---------- Data excerpts
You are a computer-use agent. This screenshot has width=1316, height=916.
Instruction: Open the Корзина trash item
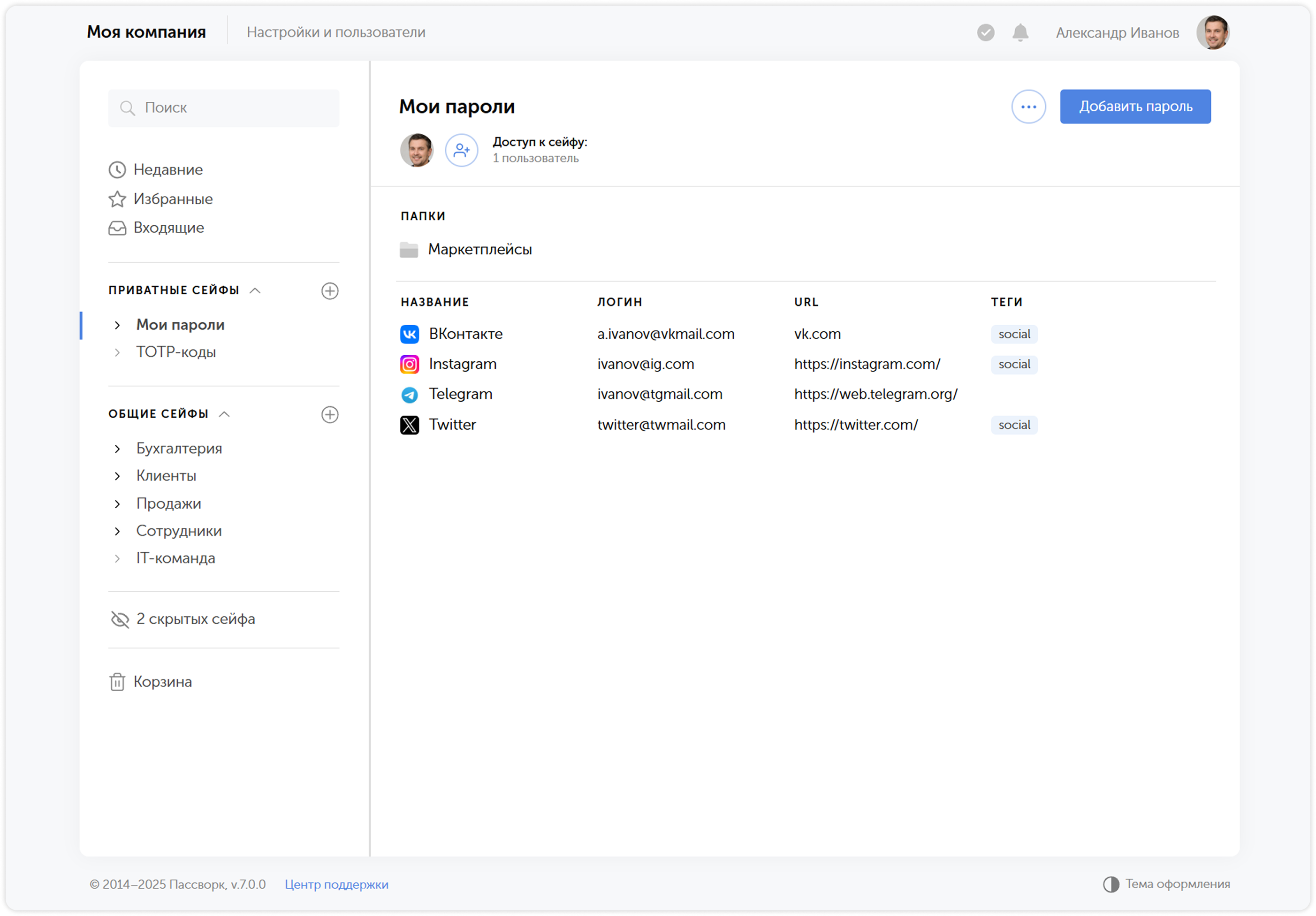tap(151, 682)
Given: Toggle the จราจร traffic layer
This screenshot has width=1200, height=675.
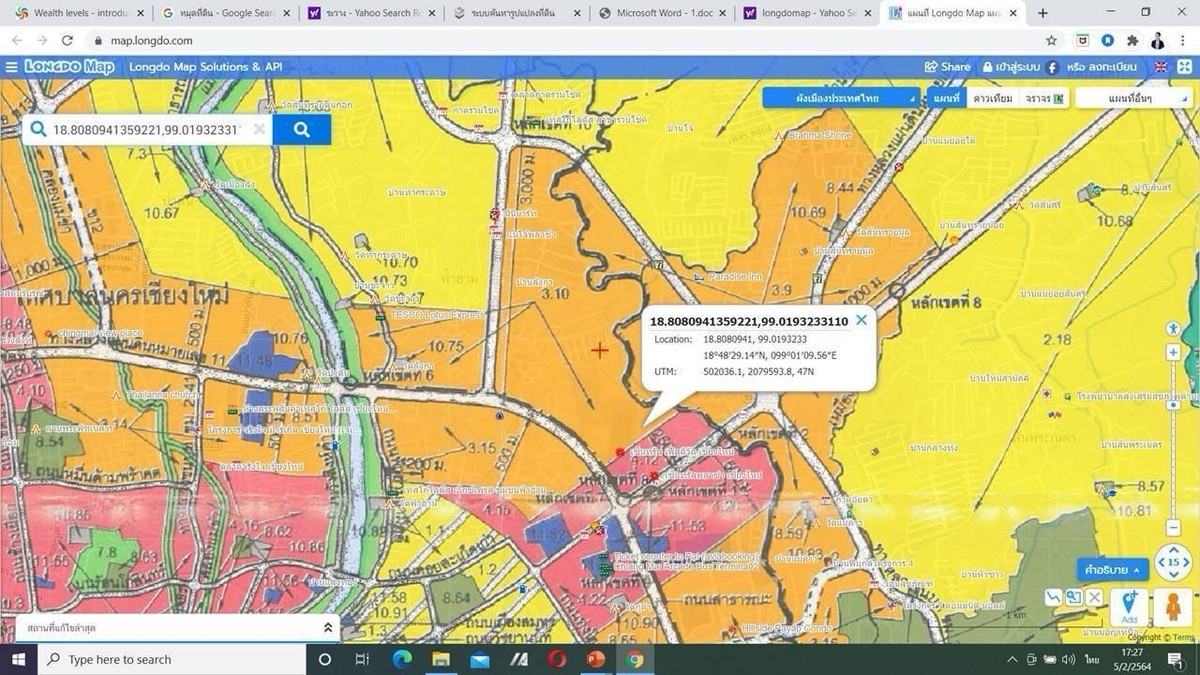Looking at the screenshot, I should coord(1043,98).
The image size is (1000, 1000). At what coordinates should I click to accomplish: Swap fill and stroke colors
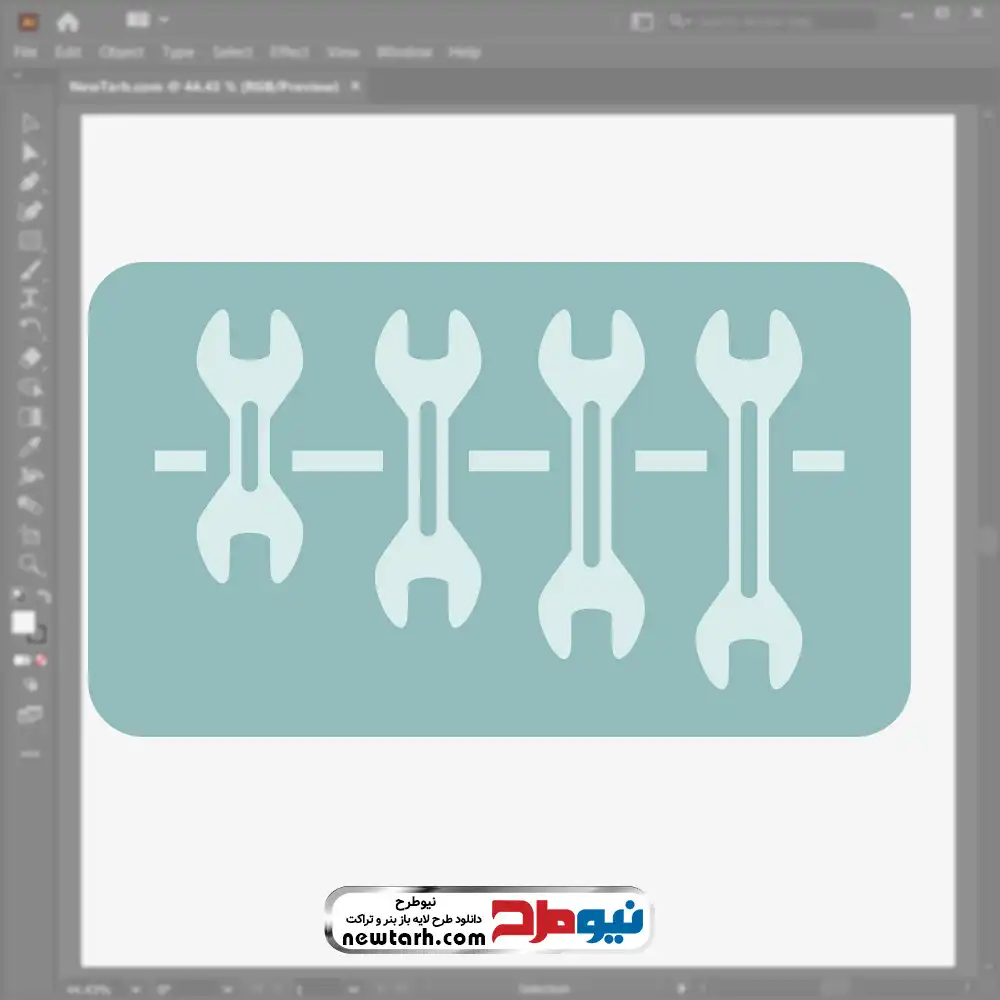pyautogui.click(x=43, y=596)
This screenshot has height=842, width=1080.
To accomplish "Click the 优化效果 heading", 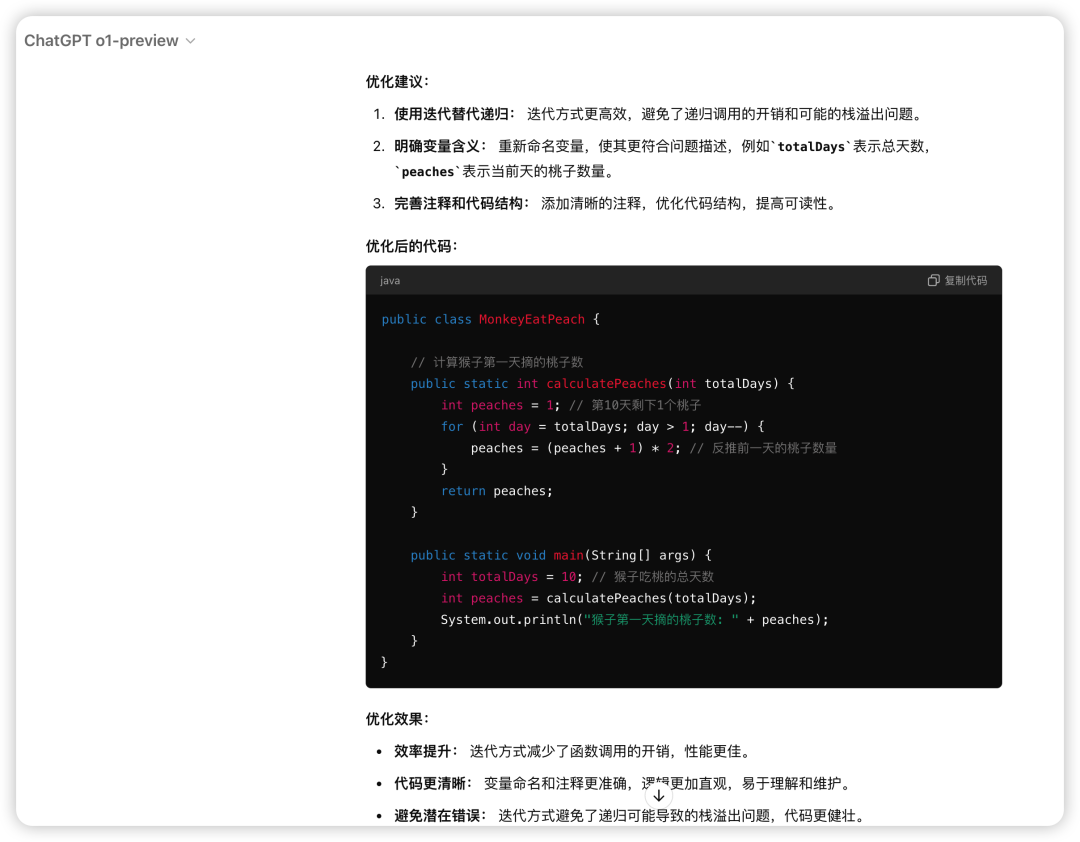I will pos(397,719).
--------------------
> [Objective]: Convert the lines of the records starting at the one containing "Given: Toggle the จราจร traffic layer" and ending at the one containing "pyautogui.click(x=43, y=596)" into a JSON list of strings, one string per line, with blank lines omitted. Leave the pictures out of the answer.

> [Finished task]:
[
  "Given: Toggle the จราจร traffic layer",
  "This screenshot has width=1200, height=675.",
  "Looking at the screenshot, I should coord(1043,98).",
  "The image size is (1000, 1000). At what coordinates should I click to accomplish: Swap fill and stroke colors",
  "pyautogui.click(x=43, y=596)"
]